Rendang dalam Proses pembuatan.
Foto Koleksi Pribadi
Setiap daerah di Indonesia pasti memiliki makanan khasnya sendiri yang tentunya berbeda dari daerah lainnya dan makanan merupakan salah satu promosi budaya paling mudah selain melalui seni dan budaya.

Melalui namanya, kita bisa menelusuri darimana makanan itu berasal, seperti Gudeg dari Yogya atau Kapurung dari Sulawesi Selatan. Meski demikian, nama makanan juga tidak menjamin bahwa ia berasal dari daerah tersebut, misalnya seperti kuah bugis yang ternyata merupakan makanan khas Gorontalo dan memang biasa dibuat oleh orang Gorontalo, bukan berasal dari Bugis, walau ada nama “Bugis”-nya.

Kemudian melalui makanan pula, kita bisa mengetahui filosofi yang terkandung dalam makanan tersebut, karena setiap makanan pasti memiliki filosofi tersendiri untuk kita gali kembali sebagai khazanah budaya Indonesia yang perlu dijaga dan diwariskan pada generasi selanjutnya. Tidak terkecuali rendang, yang merupakan salah satu makanan khas Sumatera Barat.

Kelezatan dan kenikmatan rendang tidak perlu diragukan lagi, hal ini karena percampuran bumbu-bumbu rempah seperti jahe, lengkuas, sereh, kunyit dan bumbu lainnya dengan santan kelapa, sehingga menjadikan rendang begitu spicy. Bahkan, rendang pernah dinobatkan sebagai makanan yang paling terlezat di dunia.

Rendang Conversation
Seperti yang dilansir cnngo.com, sebuah rubrik travel CNN, memilih rendang pada peringkat pertama sebagai hidangan yang paling terlezat di dunia dalam daftar World’s 50 Most Delicious Food (50 hidangan terlezat di dunia) yang diselenggarakan oleh CNN.

Rendang dan Filosofinya

Meski daerah-daerah di Sumatra Barat memiliki rendang yang berbeda-beda, seperti misalnya ada rendang yang memakai ketumbar, ada pula yang tidak, ada yang memakai kunyit, ada pula yang tidak. Namun masyarakat Minang tetap sepakat atas filosofi rendang yang mencerminkan struktur dalam masyarakat Minang itu sendiri.
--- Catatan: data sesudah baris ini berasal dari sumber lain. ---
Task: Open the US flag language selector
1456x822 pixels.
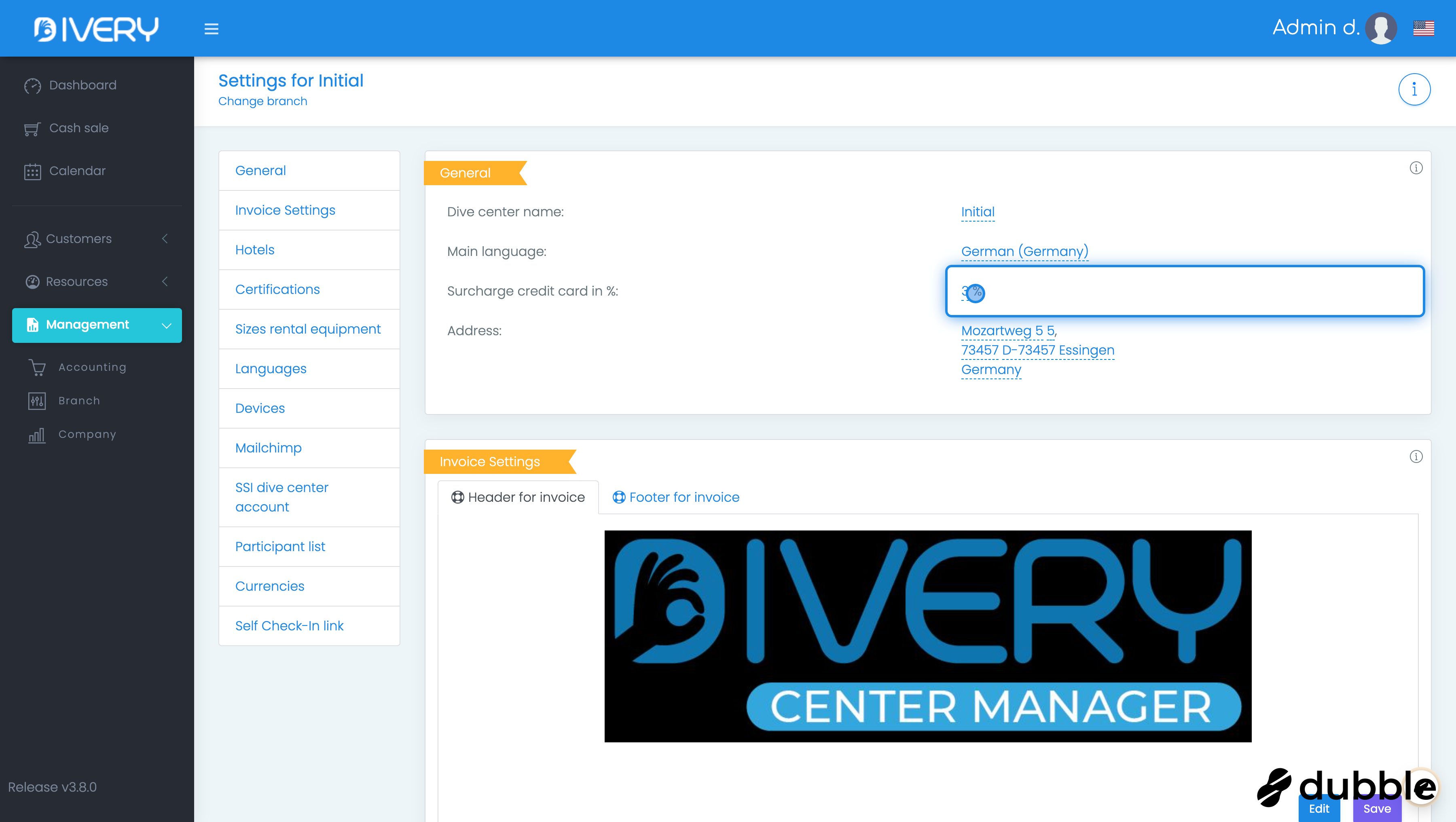Action: pos(1423,27)
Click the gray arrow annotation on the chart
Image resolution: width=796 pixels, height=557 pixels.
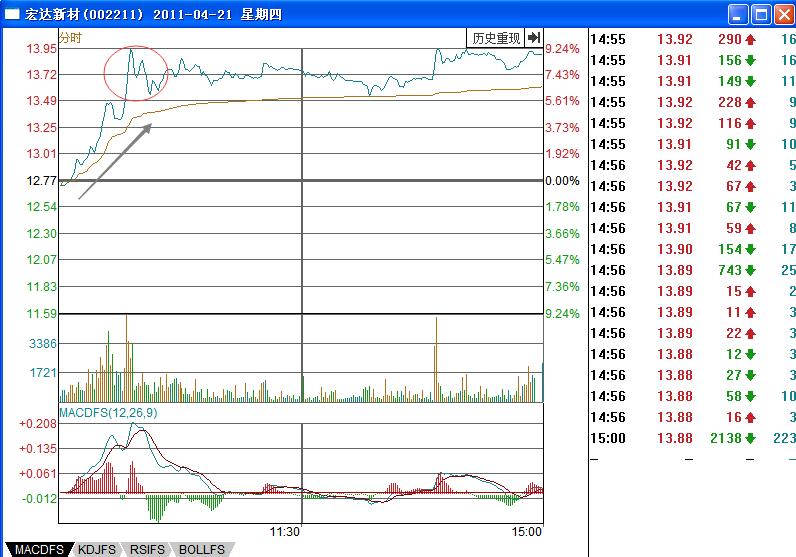click(115, 161)
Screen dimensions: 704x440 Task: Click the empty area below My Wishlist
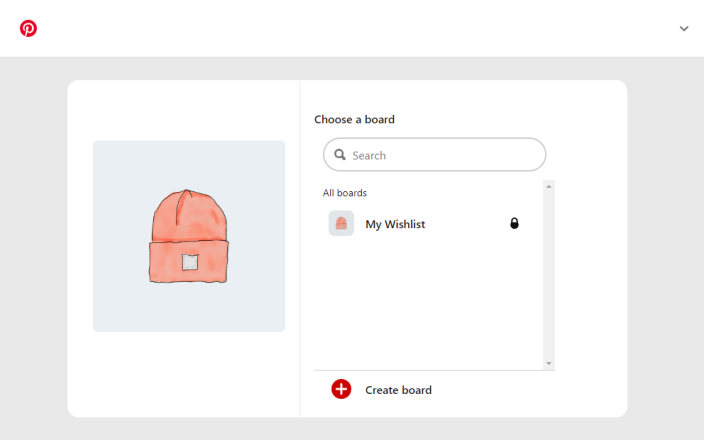point(430,300)
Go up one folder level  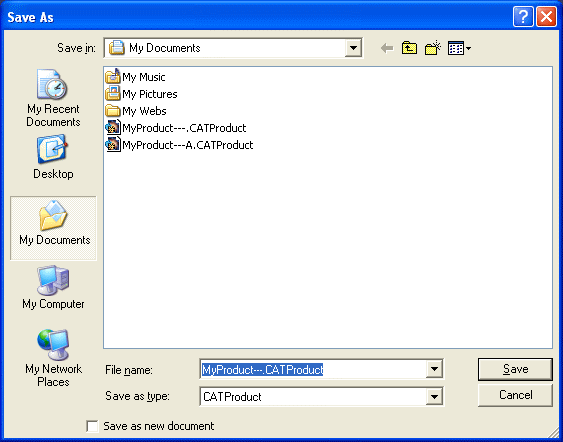(409, 48)
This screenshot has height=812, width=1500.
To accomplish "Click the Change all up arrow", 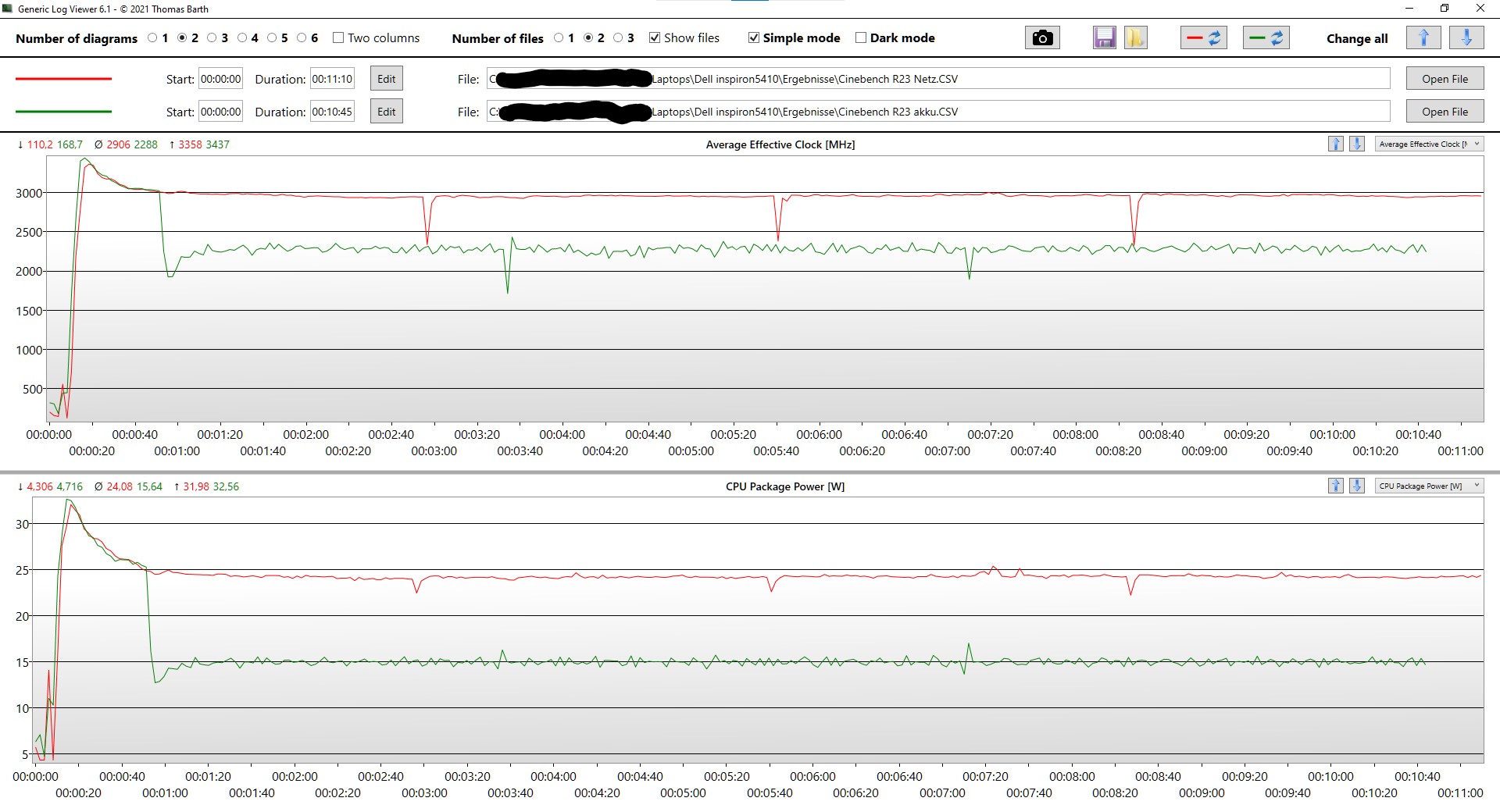I will coord(1423,38).
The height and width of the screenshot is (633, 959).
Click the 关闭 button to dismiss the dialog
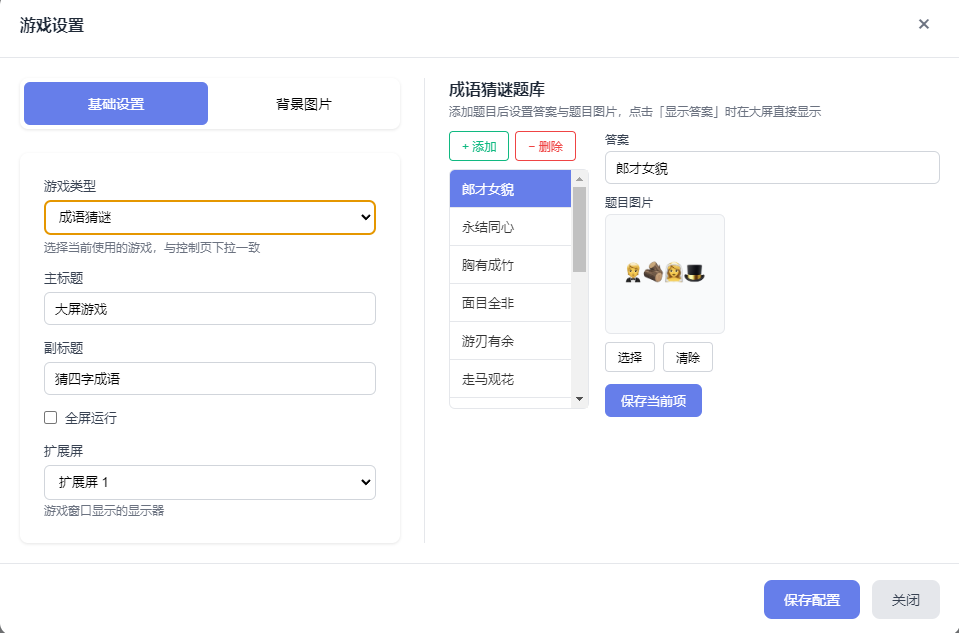tap(905, 599)
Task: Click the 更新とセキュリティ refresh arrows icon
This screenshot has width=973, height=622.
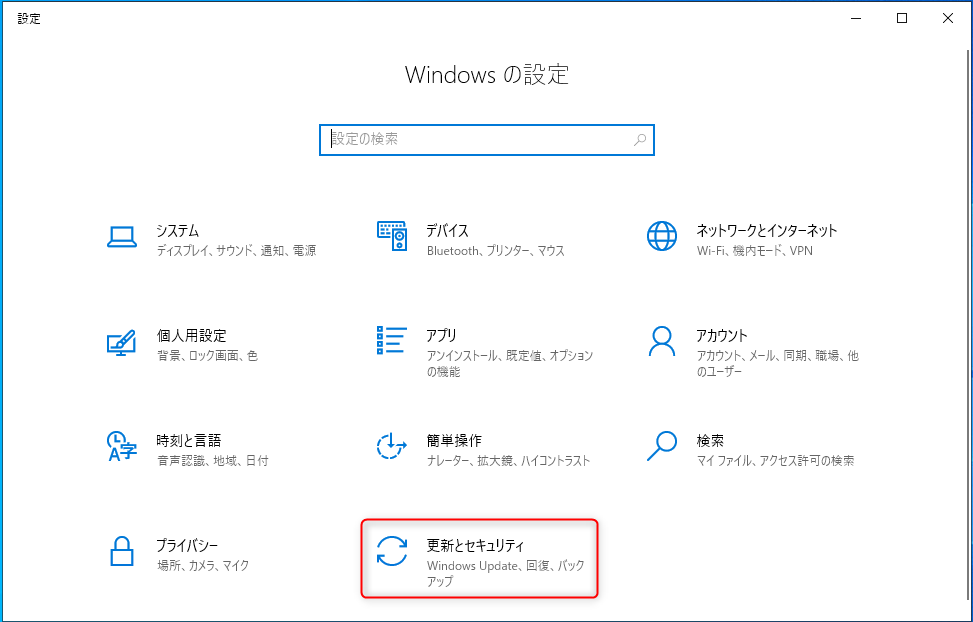Action: point(391,552)
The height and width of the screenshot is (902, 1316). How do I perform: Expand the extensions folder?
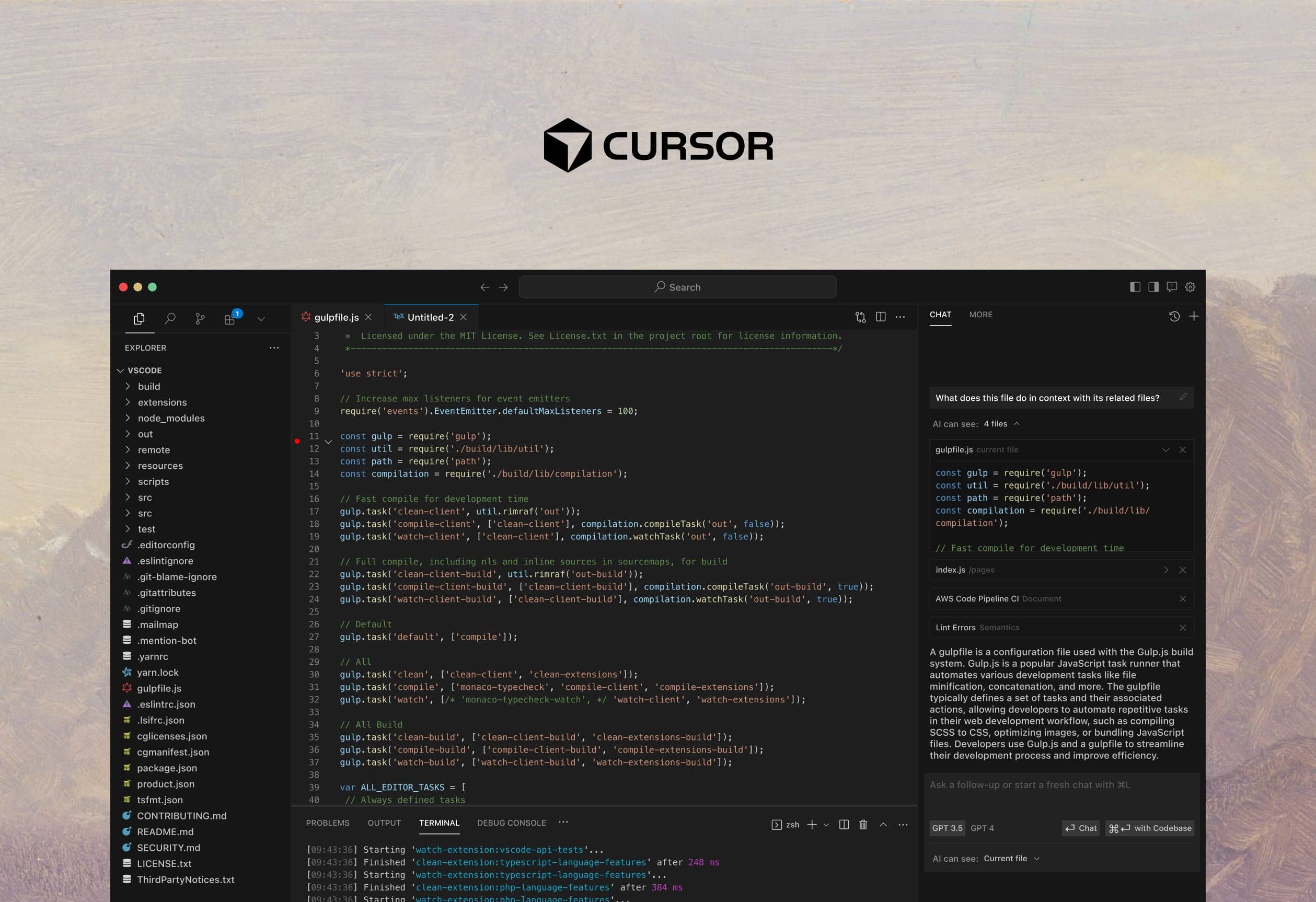[x=162, y=402]
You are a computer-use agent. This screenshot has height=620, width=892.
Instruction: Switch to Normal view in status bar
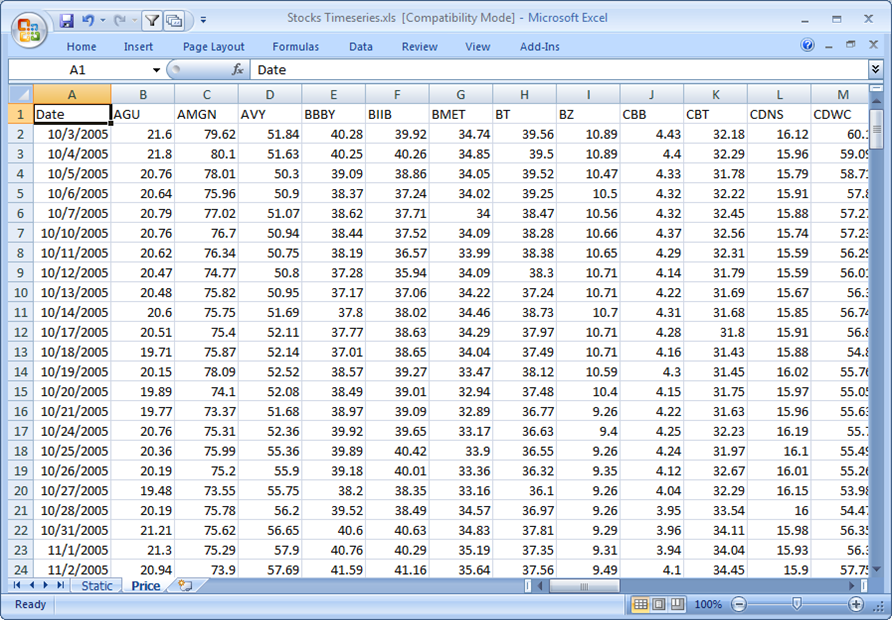[x=641, y=604]
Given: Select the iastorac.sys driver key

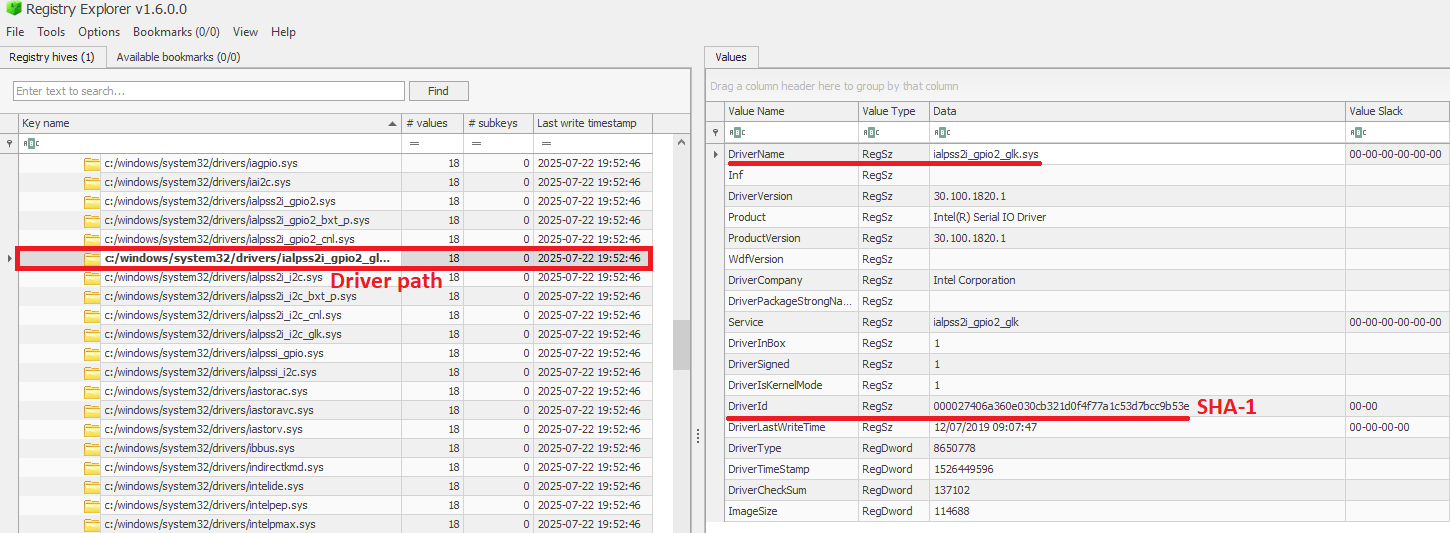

Zamzami Shaleh, mantan Ketua PII Mesir asal Padang, menerangkan, Filosofi rendang berasal dari empat bahan pokok yang melambangkan keutuhan masyarakat Minang, yaitu, pertama dagiang atau daging sapi, yang merupakan lambang dari niniak mamak (para pemimpin suku adat). Kedua, karambia atau kelapa yang merupakan lambang cadiak pandai (kaum intelektual). Ketiga, lado atau cabai yang merupakan lambang alim ulama yang pedas dan tegas untuk mengajarkan syariat agama, dan terakhir pemasak atau bumbu yang merupakan lambang dari keseluruhan masyarakat Minangkabau.

Bumbu rendang harus di ulek terlebih dulu
Tidak hanya itu, dari proses memasaknya yang memakan waktu hingga berjam-jam dan harus melalui tiga proses, yaitu gulai – kalio – rendang, rendang dapat mengajarkan kesabaran, ketelatenan dan ketelitian. Hal ini juga menggambarkan dan memperlihatkan bagaimana sabar, telaten dan telitinya para bundo kanduang atau gadis Minang di Sumatra Barat dalam memasak rendang, yang biasanya dimasak dalam porsi besar.

Rendang, ungkap Ketua Keluarga Besar Mahasiswa Minangkabau asal Payakumbuh, Efri Yunaidi, merupakan cara penyimpanan. Efri menerangkan, rendang itu awet, hal ini dikarenakan pada zaman dulu tidak ada kulkas, sehingga makanan dibuat dengan cara rendang agar lauk dapat lebih tahan lama. Maka tidak heran, jika rendang bisa tahan hingga tiga atau empat minggu.